ゴーラクナート(Gorakhnath)は、ハタヨガの事実上の開祖として伝えられている人です。ゴーラクシャ・ナータやゴーラクナータとも呼ばれます。

その出生には不明な部分が多いようですが、10世紀~13世紀ごろに活躍したと考えられています。ヨガの歴史上で最も重要な指導者の一人といわれています。聖者マッチェンドラナートの弟子とされています。

教典を執筆

ゴーラクナートは、ハタヨガを体系的にまとめました。具体的には、「ハタ・ヨーガ」と「ゴーラクシャ・シャタカ」という2冊の教典を書いたと言われています。ただ、「ハタ・ヨーガ」のほうは、現在残っていません。

現存する教典「ゴーラクシャ・シャタカ」は100ページくらいの短めの教典です。(「シャタカ」とは百を意味するそうです)。この教典が土台となり、その後、ハタヨガの教えて伝えられていきます。

15世紀~16世紀ごろに登場する「ハタ・ヨーガ・プラディーピカー」「ゲーランダ・サンヒター」「シヴァ・サンヒター」といったハテヨガの重要な経典も、「ゴーラクシャ・シャタカ」が模範や基盤になったとされます。

ナータ派の誕生

ゴーラクナートを中心とするヨガの一派は「ナータ派」と呼ばれました。ヨガは、ナータ派の修行者たちによって目ざましく発達し、それがハタヨガと呼ばれ今日に至っています。

また、ナータ派の中でも、とりわけゴーラクナートを師と仰ぐ人たちは、「ゴーラクナーティン」と呼ばれました。

オープンな考え

ゴーラクナートは、オープンな考え方を持っていた指導者だと考えられています。ヒンドゥー教徒もイスラム教徒も同じように弟子として受け入れたそうです。

こうしたゴーラクナートの考えは、ナータ派の思想の土台となり、ナータ派による社会改革の運動へとつながっていきます。

伝説

ゴーラクナートはインド北部、ネパール、チベットにおいて、今でも伝説の人物として語り継がれています。

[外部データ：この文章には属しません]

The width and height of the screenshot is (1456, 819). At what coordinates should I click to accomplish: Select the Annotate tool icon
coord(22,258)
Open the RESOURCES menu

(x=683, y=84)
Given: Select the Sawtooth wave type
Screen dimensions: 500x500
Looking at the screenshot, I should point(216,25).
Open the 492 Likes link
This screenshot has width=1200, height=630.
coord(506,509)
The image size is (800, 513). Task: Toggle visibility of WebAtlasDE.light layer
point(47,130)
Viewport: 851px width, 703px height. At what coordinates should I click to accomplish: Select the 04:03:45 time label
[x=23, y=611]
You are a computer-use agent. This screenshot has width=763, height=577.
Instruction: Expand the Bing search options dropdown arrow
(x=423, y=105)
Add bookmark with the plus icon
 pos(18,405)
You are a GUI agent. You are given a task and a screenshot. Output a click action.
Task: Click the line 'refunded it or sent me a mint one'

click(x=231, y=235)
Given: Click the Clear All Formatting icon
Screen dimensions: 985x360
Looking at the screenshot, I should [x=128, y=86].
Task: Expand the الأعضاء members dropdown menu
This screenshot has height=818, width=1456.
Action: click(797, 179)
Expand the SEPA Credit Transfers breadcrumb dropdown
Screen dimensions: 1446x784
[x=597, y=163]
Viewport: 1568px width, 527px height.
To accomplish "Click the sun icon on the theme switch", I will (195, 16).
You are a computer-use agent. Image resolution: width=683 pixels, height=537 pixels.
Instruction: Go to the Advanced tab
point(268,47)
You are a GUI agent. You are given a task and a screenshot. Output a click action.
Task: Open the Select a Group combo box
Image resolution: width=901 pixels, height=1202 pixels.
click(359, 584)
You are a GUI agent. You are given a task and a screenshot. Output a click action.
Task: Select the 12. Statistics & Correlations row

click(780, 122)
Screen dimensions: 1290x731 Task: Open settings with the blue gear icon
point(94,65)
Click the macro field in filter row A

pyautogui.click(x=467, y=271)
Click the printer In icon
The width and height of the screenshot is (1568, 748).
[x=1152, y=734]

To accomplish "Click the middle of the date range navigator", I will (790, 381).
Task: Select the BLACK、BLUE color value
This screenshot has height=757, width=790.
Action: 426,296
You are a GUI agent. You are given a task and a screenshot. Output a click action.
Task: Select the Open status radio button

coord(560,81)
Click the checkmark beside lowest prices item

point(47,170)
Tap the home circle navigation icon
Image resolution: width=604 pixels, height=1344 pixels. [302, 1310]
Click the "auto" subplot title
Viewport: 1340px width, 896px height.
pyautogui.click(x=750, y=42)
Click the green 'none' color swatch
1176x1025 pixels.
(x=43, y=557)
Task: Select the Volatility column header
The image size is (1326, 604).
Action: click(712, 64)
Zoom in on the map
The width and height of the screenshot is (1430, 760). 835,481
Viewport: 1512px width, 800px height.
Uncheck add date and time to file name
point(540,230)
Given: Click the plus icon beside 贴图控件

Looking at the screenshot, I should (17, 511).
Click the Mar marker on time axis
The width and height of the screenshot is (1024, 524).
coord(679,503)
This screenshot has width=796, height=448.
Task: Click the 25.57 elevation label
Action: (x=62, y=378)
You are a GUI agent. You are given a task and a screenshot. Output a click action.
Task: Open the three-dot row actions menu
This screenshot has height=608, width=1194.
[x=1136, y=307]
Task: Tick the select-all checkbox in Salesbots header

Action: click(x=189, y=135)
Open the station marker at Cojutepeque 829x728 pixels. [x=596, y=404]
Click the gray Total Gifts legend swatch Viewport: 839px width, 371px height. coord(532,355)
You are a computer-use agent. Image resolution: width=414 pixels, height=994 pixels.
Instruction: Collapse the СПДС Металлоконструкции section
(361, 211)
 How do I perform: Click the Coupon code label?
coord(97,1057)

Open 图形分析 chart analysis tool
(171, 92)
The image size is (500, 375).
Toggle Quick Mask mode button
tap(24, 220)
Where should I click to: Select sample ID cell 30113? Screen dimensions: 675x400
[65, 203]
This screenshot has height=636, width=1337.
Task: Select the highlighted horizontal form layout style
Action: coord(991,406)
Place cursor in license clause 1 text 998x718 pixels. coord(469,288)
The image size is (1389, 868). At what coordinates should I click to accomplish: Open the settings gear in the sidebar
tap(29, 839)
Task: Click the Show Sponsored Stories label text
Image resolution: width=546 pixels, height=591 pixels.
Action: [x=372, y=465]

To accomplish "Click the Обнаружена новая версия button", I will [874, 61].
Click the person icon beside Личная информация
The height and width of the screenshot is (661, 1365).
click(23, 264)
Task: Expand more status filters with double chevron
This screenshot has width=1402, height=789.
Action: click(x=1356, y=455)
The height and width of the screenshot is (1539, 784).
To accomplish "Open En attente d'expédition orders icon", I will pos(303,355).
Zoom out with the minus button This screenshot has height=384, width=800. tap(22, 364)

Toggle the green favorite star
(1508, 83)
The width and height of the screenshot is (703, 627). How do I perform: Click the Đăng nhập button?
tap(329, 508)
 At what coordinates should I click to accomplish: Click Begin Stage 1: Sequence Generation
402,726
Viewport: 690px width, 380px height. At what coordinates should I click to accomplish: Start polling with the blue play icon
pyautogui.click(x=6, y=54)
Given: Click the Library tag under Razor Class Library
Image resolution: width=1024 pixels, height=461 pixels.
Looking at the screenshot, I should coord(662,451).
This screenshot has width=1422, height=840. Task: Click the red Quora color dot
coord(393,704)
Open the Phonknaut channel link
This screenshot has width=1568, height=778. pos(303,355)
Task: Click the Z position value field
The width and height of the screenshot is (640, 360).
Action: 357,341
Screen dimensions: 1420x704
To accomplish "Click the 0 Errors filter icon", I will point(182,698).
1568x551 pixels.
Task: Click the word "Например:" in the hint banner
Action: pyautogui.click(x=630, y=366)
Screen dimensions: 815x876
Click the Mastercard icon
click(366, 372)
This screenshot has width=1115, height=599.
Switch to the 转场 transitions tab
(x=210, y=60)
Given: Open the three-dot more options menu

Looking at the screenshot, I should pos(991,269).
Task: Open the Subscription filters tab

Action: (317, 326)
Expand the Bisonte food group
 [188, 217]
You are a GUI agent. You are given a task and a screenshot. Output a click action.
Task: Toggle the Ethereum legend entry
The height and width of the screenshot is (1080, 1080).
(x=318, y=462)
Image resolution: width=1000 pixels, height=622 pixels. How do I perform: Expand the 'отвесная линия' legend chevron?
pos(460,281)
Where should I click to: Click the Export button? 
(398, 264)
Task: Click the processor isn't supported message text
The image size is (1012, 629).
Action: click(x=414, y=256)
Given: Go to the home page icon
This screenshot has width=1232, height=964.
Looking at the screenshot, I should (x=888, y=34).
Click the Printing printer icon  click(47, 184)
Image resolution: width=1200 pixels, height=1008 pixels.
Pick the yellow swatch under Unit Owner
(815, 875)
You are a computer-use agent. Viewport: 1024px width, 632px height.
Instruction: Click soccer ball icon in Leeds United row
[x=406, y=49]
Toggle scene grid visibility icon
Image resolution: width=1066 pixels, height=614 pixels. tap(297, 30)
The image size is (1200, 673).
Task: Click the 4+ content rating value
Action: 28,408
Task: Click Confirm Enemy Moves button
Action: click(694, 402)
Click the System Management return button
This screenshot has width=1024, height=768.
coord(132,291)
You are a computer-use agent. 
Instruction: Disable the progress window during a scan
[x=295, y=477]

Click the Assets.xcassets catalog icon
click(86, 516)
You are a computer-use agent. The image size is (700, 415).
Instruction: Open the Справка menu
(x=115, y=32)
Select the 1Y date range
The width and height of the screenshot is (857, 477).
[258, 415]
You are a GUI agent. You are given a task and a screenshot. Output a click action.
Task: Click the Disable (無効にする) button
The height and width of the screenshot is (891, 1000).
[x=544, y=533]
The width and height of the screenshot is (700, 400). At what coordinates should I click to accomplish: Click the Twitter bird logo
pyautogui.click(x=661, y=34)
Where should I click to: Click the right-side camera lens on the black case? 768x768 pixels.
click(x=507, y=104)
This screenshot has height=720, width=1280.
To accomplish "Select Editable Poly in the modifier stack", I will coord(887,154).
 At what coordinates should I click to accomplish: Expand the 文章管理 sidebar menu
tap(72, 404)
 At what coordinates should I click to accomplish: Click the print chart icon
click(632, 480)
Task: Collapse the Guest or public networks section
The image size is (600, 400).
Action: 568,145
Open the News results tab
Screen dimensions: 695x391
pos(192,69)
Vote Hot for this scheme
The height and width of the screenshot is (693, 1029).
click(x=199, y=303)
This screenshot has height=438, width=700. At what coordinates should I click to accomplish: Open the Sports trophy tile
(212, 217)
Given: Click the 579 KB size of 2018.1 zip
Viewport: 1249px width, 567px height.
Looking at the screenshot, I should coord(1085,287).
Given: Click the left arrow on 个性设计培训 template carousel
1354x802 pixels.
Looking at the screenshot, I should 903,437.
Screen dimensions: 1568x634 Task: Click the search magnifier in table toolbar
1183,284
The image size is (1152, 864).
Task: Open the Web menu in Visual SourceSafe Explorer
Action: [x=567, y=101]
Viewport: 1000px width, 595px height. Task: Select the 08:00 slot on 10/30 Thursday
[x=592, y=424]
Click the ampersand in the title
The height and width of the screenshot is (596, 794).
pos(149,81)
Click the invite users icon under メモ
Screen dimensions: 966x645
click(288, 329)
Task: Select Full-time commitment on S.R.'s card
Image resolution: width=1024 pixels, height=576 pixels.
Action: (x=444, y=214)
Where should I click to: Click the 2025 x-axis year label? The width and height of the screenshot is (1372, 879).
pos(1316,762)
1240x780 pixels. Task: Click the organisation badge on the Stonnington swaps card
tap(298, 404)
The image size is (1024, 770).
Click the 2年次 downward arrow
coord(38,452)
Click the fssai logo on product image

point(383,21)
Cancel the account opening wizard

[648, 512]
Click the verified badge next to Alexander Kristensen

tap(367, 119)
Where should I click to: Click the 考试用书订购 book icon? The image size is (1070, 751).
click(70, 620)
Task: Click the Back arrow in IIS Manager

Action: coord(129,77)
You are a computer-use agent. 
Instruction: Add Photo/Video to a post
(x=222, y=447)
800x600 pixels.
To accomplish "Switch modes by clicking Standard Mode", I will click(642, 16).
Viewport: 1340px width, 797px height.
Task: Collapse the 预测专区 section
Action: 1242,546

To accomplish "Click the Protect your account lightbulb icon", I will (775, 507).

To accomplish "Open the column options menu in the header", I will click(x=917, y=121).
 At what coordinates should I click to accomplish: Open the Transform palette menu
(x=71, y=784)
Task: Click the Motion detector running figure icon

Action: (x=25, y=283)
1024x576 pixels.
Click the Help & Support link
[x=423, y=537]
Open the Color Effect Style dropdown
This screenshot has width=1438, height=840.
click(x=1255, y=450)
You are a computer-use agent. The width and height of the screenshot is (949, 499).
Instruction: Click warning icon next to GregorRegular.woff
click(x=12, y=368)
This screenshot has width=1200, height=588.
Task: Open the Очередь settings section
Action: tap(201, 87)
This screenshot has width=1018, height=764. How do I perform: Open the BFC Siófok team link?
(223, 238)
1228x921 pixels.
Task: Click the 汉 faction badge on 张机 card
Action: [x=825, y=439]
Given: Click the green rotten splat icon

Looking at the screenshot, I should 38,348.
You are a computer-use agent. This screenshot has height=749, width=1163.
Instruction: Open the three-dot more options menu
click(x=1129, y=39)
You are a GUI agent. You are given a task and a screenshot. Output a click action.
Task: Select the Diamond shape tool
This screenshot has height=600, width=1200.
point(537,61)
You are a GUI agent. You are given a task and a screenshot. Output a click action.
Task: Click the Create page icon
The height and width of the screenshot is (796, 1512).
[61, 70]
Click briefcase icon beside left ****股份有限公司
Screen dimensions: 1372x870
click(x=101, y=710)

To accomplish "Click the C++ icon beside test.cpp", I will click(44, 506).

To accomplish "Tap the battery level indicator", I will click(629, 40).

その伝説には神話的な要素が多く、雨を自在に操ったり、死人を生き返らせたり、といった超能力を持っていたとも言われています。

劇や詩のテーマに

現在、ヒンドゥー教の寺院の中にはゴーラクナートの姿が壁などに描かれているところもあります。また、一部の人たちは、ゴーラクナートは今も生きていると信じているといいます。

また、ゴーラクナートとその弟子たちの物語は、詩や劇としても描かれ、後世に伝わっていきました。